## Source data
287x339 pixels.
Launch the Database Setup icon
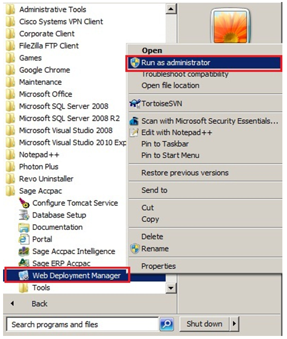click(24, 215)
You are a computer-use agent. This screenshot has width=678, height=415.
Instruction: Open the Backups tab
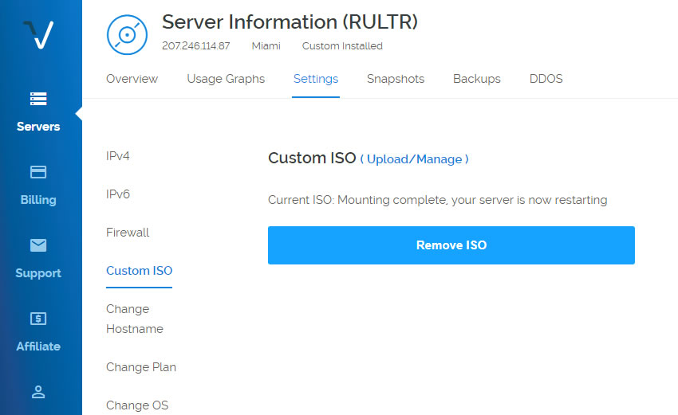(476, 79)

## Task instructions
For the material above, repeat each line exactly and leave out the pictures.

## Written response
287x339 pixels.
Launch the Database Setup icon
click(24, 215)
You are a computer-use agent. This screenshot has width=678, height=415.
Instruction: Open the Backups tab
(476, 79)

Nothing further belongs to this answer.